>> Begin DOCUMENT EXTRACT

Why we use Debits and Credits (Balance Sheet)

Check out this weeks video! This is a really important topic I have been waiting to discuss!


This video will tell you why we use Debits and Credits

Almost all accounting classes teach Debits and Credits through memorization. In all your accounting classes, you are going to learn different journal entries and the debits and credits. And you memorize them. And this is great, because you need to memorize them all. However, what I don’t think professors spend enough time on, is why we use debits and credits in the first place. Why? The answer is very important.

Let’s start by looking at a balance sheet. You have two sides. Assets and Liabilities plus Owner’s Equity. And this follows the equation Assets = Liabilities + Owner’s Equity. So you can always look at a Balance Sheet and see that both sides even out. One side will always equal the other side. I am going to explain to you why that is so important.

Let’s look at assets. I think it is pretty common sense why you would want to track a company’s assets. Assets tell you how much property the company owns. So you track cash as it goes up and down. You track inventory as it goes up and down. You track all these things and you can look at the Balance Sheet and say, “this is how much stuff the company owns.”

But accountants don’t stop there. They also watch the other side of the Balance Sheet: Liabilities and Owner’s Equity. The other side of the balance sheet is about understanding who has claims to the company assets. Let’s look at liabilities. You have short term, like Accounts Payable where you might owe a supplier for inventory you bought. That supplier has a claim against a dollar amount of your company’s assets. You might have long term liabilities, like bank debt. That bank has a claim against a dollar amount of your company’s assets. Owner’s Equity follows the same pattern. You might have retained earnings or Additional Paid in Capital, which are the owner’s claims to the assets of the business.

>> End DOCUMENT EXTRACT

CHALLENGE 1: Copy the debits and credits text word for word from "Check out this" up to and including "is very important.".

>> Begin THE DATA

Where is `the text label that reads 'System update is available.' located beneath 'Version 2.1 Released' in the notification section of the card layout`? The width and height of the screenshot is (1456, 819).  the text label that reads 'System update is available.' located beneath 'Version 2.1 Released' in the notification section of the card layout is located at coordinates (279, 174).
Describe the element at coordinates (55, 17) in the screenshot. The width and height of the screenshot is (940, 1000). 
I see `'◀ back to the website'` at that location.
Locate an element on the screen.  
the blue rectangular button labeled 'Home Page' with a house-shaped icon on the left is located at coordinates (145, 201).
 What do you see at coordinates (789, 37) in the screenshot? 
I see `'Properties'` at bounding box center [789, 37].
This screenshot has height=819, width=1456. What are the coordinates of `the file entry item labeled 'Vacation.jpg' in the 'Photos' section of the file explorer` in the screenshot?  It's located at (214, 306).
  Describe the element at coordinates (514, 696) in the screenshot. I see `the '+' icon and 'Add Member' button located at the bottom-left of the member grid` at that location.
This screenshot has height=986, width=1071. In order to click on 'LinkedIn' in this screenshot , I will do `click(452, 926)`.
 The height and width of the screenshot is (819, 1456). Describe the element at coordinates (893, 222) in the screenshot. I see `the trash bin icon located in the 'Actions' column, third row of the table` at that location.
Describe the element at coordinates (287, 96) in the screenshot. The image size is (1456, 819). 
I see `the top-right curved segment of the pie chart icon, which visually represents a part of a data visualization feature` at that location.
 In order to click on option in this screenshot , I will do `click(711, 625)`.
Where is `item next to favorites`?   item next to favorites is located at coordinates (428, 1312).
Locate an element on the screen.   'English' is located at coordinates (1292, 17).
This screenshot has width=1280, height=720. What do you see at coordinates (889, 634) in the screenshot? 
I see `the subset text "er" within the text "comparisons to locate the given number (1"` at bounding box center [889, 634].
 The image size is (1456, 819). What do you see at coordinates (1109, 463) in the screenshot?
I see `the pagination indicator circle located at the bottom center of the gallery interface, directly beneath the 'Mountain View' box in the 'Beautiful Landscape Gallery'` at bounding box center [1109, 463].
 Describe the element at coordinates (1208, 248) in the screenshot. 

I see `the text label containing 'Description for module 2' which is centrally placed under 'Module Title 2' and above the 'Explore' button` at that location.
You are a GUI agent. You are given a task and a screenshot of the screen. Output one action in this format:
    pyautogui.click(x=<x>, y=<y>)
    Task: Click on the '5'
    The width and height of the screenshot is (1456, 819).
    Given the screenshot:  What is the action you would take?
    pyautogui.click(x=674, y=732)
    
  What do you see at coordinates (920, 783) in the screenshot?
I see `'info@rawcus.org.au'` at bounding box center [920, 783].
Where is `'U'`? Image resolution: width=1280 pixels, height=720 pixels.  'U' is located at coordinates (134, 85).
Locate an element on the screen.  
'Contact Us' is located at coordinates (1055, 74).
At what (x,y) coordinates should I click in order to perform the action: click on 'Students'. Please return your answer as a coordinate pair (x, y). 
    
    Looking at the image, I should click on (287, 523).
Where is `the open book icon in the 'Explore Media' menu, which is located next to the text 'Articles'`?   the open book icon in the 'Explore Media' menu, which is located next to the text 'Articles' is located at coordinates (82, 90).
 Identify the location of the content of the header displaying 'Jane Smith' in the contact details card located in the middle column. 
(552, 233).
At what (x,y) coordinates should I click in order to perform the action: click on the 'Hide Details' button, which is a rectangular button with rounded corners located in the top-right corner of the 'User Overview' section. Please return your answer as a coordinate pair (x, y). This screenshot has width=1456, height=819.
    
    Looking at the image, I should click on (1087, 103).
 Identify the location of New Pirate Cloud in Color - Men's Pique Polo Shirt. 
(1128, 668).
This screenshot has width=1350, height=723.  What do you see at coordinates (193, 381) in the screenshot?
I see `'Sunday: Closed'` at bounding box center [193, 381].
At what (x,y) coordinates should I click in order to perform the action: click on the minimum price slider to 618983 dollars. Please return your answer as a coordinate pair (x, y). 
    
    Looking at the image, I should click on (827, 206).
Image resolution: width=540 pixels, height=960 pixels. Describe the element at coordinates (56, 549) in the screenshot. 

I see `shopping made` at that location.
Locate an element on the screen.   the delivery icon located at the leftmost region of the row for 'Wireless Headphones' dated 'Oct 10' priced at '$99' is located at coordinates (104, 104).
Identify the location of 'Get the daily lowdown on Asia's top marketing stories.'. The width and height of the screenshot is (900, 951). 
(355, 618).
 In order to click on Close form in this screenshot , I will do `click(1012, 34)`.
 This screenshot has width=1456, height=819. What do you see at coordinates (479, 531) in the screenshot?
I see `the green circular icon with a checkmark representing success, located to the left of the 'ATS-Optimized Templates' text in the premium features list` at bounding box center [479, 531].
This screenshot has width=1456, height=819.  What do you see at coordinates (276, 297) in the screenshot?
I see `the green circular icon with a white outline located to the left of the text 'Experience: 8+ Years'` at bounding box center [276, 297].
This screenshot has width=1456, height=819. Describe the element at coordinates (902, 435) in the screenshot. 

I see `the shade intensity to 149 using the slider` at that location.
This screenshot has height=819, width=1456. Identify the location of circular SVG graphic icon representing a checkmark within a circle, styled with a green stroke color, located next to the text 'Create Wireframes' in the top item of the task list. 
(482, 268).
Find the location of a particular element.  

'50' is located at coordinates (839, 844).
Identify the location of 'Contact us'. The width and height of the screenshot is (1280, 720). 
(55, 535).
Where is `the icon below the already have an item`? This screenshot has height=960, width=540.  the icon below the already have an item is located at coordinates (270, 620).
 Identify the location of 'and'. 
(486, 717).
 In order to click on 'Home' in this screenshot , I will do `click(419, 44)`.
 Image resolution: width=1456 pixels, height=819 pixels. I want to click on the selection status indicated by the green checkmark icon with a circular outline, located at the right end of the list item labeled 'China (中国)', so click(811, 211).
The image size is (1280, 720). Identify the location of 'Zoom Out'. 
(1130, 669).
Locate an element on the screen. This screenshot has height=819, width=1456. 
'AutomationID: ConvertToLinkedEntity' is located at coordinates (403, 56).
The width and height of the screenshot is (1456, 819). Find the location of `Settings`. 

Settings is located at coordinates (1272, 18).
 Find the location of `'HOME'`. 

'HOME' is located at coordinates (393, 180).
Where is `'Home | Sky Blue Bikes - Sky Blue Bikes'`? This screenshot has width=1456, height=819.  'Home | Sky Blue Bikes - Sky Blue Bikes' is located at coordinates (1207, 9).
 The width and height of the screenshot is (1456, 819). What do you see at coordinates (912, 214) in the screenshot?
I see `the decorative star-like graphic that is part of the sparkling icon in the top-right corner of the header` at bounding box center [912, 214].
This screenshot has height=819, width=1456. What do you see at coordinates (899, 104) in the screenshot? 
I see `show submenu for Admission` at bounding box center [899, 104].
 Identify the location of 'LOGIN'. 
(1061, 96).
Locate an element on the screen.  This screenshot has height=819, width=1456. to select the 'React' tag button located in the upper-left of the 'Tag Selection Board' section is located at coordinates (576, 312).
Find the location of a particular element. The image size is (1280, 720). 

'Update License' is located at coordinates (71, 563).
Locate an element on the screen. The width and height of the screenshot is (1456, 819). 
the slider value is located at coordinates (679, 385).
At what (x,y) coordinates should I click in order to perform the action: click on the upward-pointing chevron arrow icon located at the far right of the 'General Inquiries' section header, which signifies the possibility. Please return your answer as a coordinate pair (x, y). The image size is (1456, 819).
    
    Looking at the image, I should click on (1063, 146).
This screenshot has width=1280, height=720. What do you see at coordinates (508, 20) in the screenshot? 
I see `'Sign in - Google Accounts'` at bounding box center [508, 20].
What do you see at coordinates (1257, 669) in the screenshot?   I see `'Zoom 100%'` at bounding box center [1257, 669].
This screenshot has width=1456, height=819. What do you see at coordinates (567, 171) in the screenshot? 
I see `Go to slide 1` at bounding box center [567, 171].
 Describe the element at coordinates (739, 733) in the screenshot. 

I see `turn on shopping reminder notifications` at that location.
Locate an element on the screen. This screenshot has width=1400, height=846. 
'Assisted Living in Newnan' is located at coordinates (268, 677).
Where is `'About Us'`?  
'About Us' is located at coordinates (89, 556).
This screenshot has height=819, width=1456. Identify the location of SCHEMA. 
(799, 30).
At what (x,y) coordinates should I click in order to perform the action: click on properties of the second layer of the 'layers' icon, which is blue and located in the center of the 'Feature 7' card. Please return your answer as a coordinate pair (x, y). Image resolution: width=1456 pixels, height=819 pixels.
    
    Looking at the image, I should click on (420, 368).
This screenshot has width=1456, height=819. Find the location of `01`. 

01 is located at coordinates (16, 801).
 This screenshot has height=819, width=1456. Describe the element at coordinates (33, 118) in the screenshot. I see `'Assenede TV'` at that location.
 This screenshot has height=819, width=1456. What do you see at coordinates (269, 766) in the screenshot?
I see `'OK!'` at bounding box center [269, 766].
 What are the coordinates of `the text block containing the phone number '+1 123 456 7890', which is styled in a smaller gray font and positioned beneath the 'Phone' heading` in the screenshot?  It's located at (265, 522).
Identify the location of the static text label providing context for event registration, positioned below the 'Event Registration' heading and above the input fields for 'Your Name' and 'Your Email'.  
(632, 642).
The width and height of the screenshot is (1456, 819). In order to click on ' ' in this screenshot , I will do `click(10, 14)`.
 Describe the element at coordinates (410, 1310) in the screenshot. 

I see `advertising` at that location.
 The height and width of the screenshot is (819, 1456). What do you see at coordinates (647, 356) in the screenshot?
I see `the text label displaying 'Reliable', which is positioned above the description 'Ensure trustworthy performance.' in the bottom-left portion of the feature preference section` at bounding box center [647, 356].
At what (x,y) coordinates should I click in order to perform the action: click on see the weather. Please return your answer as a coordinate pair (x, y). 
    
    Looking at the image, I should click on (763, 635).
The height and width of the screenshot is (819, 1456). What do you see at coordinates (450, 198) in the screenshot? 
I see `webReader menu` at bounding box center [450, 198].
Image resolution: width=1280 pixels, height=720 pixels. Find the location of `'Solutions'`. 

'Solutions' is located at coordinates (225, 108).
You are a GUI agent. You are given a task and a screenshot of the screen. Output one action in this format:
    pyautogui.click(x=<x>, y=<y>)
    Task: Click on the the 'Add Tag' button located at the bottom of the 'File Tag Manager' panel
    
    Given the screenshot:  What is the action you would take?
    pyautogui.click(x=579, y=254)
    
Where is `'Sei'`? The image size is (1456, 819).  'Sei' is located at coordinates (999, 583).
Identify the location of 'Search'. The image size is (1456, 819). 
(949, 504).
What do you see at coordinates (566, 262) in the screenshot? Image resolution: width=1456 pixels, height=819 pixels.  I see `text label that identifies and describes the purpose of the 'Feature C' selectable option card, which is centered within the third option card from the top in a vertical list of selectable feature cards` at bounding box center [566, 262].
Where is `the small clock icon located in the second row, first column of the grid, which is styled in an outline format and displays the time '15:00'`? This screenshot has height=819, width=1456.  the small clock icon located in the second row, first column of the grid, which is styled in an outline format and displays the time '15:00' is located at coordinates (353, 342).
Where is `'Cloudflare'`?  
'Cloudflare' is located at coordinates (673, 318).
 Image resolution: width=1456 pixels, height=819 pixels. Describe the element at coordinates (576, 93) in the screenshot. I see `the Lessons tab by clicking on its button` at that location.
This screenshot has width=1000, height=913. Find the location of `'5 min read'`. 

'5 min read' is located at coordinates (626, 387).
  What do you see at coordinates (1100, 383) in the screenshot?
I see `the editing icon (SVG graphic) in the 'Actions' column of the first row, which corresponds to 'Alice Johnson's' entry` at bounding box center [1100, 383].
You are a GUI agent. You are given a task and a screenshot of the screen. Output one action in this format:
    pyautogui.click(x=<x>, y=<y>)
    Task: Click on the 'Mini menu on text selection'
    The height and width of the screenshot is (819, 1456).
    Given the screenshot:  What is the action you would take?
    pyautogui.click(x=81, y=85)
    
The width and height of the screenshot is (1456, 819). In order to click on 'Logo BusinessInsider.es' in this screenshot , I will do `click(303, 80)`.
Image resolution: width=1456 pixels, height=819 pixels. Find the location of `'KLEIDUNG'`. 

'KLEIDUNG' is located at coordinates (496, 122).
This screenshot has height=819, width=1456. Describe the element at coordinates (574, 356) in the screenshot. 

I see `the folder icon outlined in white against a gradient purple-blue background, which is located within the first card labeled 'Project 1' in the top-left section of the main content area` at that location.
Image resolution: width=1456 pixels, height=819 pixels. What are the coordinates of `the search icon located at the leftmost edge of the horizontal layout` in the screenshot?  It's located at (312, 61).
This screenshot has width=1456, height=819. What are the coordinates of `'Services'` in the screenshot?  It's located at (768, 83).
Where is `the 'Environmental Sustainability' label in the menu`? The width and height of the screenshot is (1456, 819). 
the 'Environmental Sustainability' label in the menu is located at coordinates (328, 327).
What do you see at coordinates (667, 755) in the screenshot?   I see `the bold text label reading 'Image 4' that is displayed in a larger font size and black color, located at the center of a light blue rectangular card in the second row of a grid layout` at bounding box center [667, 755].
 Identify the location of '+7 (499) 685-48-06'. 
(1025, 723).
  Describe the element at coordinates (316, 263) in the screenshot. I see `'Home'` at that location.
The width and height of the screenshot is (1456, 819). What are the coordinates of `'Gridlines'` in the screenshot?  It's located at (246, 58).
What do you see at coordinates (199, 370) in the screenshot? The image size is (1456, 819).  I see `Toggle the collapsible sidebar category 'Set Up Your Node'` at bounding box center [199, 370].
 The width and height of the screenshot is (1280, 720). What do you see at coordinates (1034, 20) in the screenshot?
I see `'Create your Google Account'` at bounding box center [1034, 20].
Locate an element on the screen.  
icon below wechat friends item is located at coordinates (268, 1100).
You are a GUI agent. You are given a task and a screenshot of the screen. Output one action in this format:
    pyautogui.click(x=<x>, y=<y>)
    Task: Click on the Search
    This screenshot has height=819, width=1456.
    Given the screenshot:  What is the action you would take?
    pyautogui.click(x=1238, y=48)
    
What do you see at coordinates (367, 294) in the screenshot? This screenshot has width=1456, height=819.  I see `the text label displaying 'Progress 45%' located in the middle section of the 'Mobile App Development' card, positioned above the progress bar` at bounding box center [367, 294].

>> End THE DATA

CHALLENGE 2: In the entries, substitute "item" for "element" in the lines from the line with "In order to click on 'Home'" up to and including the line with "the slider value", leaving everything else unchanged. Give only those lines.

WRITTEN SOLUTION 1:
Check out this weeks video! This is a really important topic I have been waiting to discuss!


This video will tell you why we use Debits and Credits

Almost all accounting classes teach Debits and Credits through memorization. In all your accounting classes, you are going to learn different journal entries and the debits and credits. And you memorize them. And this is great, because you need to memorize them all. However, what I don’t think professors spend enough time on, is why we use debits and credits in the first place. Why? The answer is very important.

WRITTEN SOLUTION 2:
 In order to click on 'Home' in this screenshot , I will do `click(419, 44)`.
 Image resolution: width=1456 pixels, height=819 pixels. I want to click on the selection status indicated by the green checkmark icon with a circular outline, located at the right end of the list item labeled 'China (中国)', so click(811, 211).
The image size is (1280, 720). Identify the location of 'Zoom Out'. 
(1130, 669).
Locate an item on the screen. This screenshot has height=819, width=1456. 
'AutomationID: ConvertToLinkedEntity' is located at coordinates (403, 56).
The width and height of the screenshot is (1456, 819). Find the location of `Settings`. 

Settings is located at coordinates (1272, 18).
 Find the location of `'HOME'`. 

'HOME' is located at coordinates (393, 180).
Where is `'Home | Sky Blue Bikes - Sky Blue Bikes'`? This screenshot has width=1456, height=819.  'Home | Sky Blue Bikes - Sky Blue Bikes' is located at coordinates (1207, 9).
 The width and height of the screenshot is (1456, 819). What do you see at coordinates (912, 214) in the screenshot?
I see `the decorative star-like graphic that is part of the sparkling icon in the top-right corner of the header` at bounding box center [912, 214].
This screenshot has height=819, width=1456. What do you see at coordinates (899, 104) in the screenshot? 
I see `show submenu for Admission` at bounding box center [899, 104].
 Identify the location of 'LOGIN'. 
(1061, 96).
Locate an item on the screen.  This screenshot has height=819, width=1456. to select the 'React' tag button located in the upper-left of the 'Tag Selection Board' section is located at coordinates (576, 312).
Find the location of a particular item. The image size is (1280, 720). 

'Update License' is located at coordinates (71, 563).
Locate an item on the screen. The width and height of the screenshot is (1456, 819). 
the slider value is located at coordinates (679, 385).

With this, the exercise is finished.